L’Organisation internationale des migrations a par ailleurs indiqué ce mercredi 15 février que sept survivants étaient actuellement hospitalisés après le naufrage de leur embarcation la veille, et que onze corps avaient été récupérés par le Croissant-Rouge libyen et la police locale.

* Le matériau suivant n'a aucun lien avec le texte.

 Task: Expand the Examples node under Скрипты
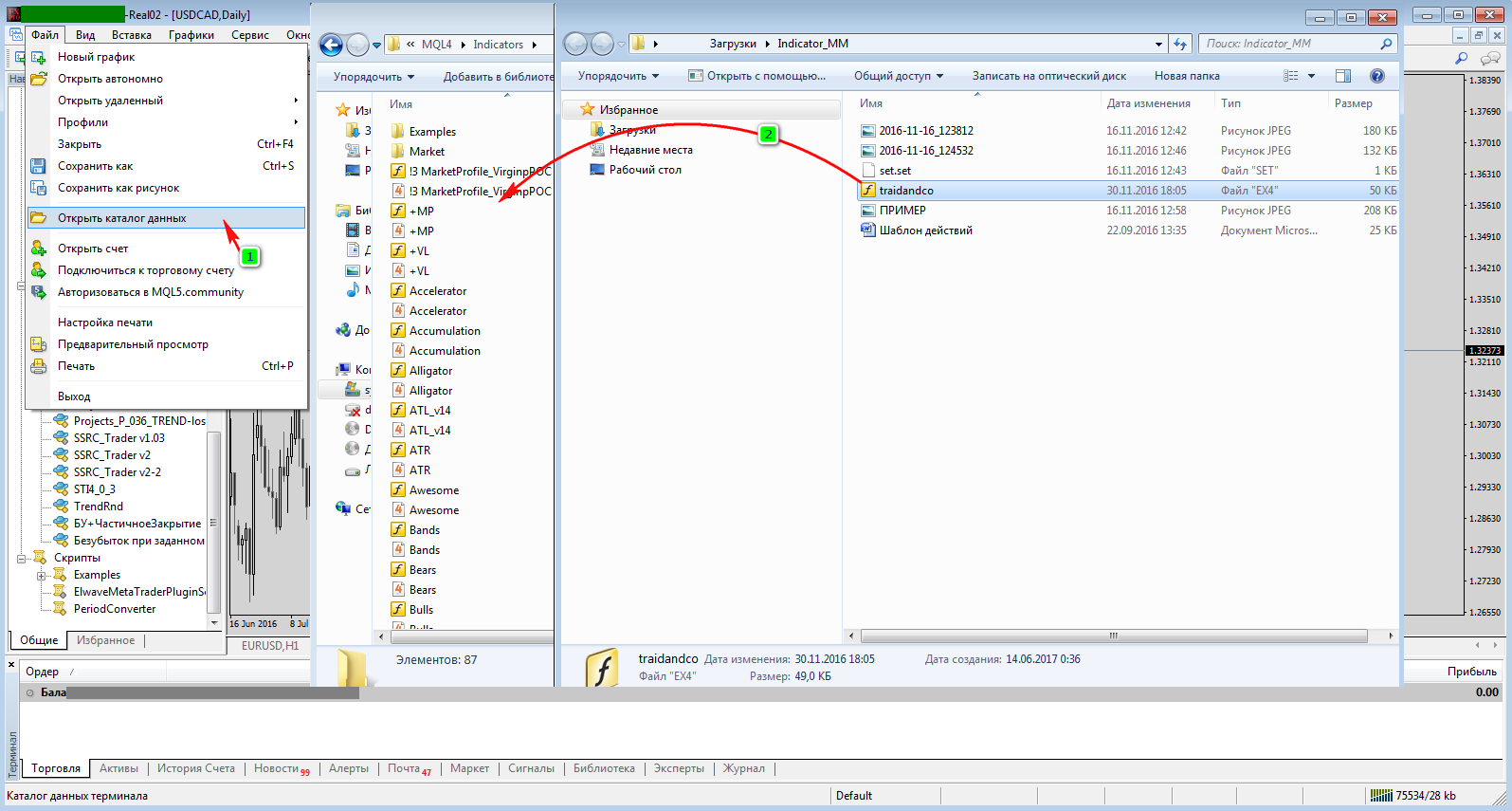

Le navire était parti de la localité côtière libyenne de Qasr Al-Akhyar, à 75 km à l’est de la capitale Tripoli. Il transportait environ 80 personnes. Destination : l’Europe. Au lendemain du naufrage, l’Organisation internationale pour les migrations (OIM) a indiqué ce mercredi que 73 passagers étaient portés disparus et « présumés morts ». Sept autres ont été sauvés et sont hospitalisés. En Libye, la branche du Croissant-Rouge pour la région englobant Qasr Al-Akhyar a confirmé sur sa page Facebook, photos à l’appui, que ses équipes avaient par ailleurs récupéré onze corps. Aucun commentaire sur ce naufrage n’a en revanche été fait par les autorités libyennes.
Cette nouvelle tragédie porte le nombre de morts en Méditerranée centrale – l’une des voies privilégiées par les migrants tentant de rejoindre le continent européen – à plus de 130 morts depuis le début de 2023, selon le recensement fait par l’OIM. En 2022, plus de 1 450 décès avaient été enregistrés par l’agence onusienne. « La Méditerranée centrale reste la traversée maritime migratoire la plus meurtrière au monde, faisant chaque année le plus grand nombre de morts », rappelle-t-elle, jugeant la situation « intolérable ». Une « action concrète des États est nécessaire pour accroître la capacité de recherche et de sauvetage, établir des mécanismes de débarquement clairs et sûrs ainsi que des voies de migration sûres et régulières afin de réduire les voyages dangereux », estime l’OIM.